I understand how i shit in my shoes, but explain why you were wearing them.
he was writing an apology letter to his liver in shakespearean english... That much fun...
Talk about the highs and lows of a night out: had a threesome, then got robbed at knifepoint.
its like national bring your ginger to the pool day or something
Tell your boyfriend I'm sorry for ruining his vein. I'm never drawing blood drunk again.
Well after last night I am convinced he is real life Tyler Durden. He only exists to me and somehow keeps me out of jail this entire time
Found your counterpart from cali. Walked into the bar we were in with milk and a donut, ordered a beer and said anything his group wanted was on his tab....dangerous
By the way I peed in a mug last night cause you were in the bathroom and im pretty sure it is still in the kitchen.
I think the saddest part about my sex life is that most of it is pity sex.
My friend wants your phone number so you can teach her how to take a beer bong. She saw you doing them last night and got jealous.
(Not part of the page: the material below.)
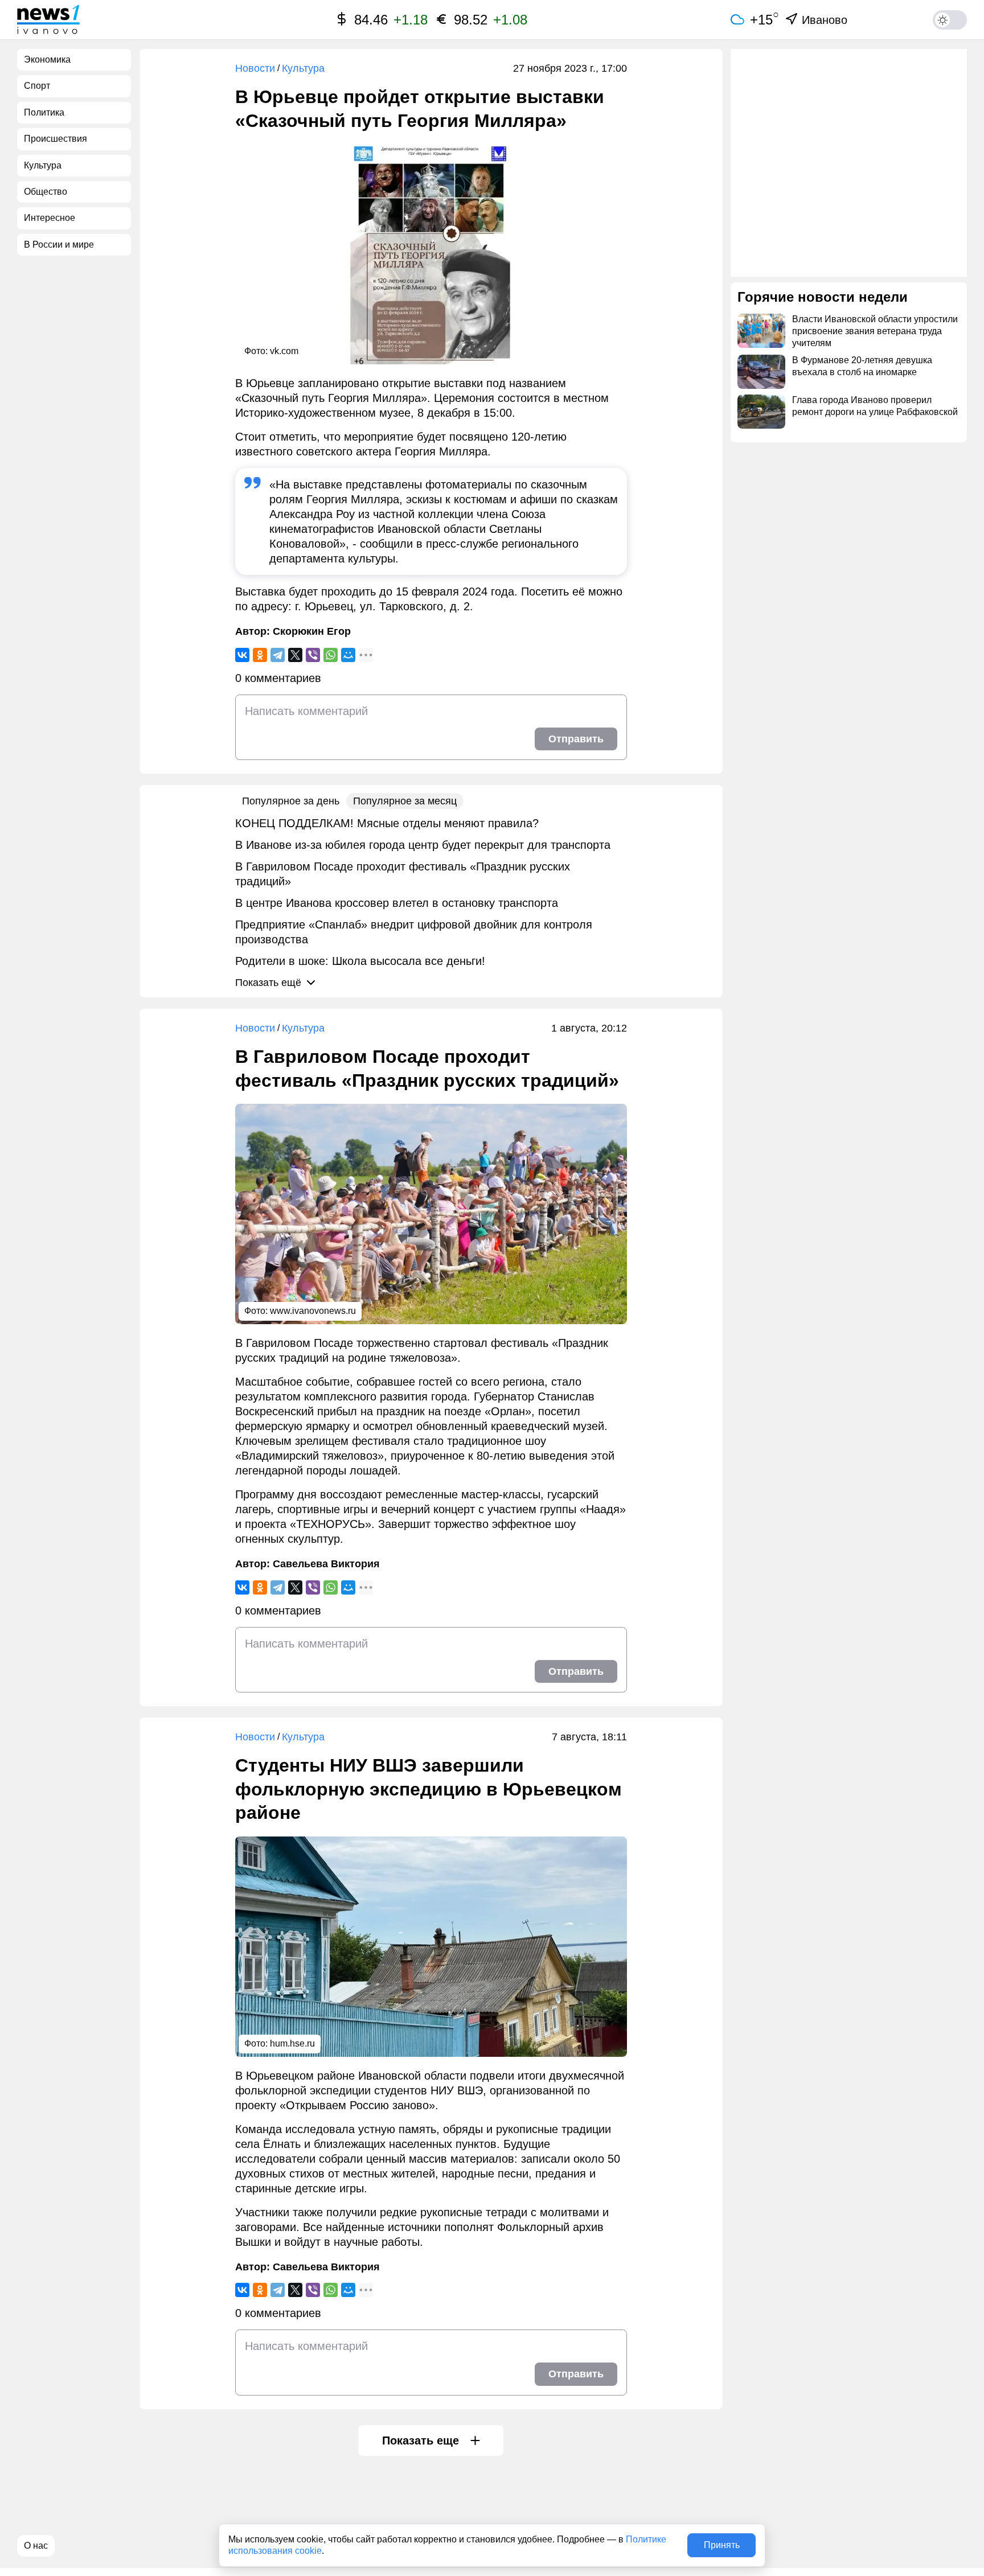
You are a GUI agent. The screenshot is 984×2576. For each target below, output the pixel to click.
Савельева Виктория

Just tell her to open her throat. I don't want to talk to anyone who is jealous of someone who woke up this morning with a cat in their shirt as a result of that glorious beer bonging skill.
I found my soulmate. Behold my idiot as we spaz into the sunset.
She got engaged last night. I don't think you should ask her out man.
I'm touching everything in your apartment with my penis.
They sent him a photo of me smoking a bong whilst wearing the dinosaur head. I think that's the last we hear of his nonsmoking fitness freak ass 🤷🏼♀️
he was peeing off the deck shouting "urinals are for pussies" that's how much hurricane.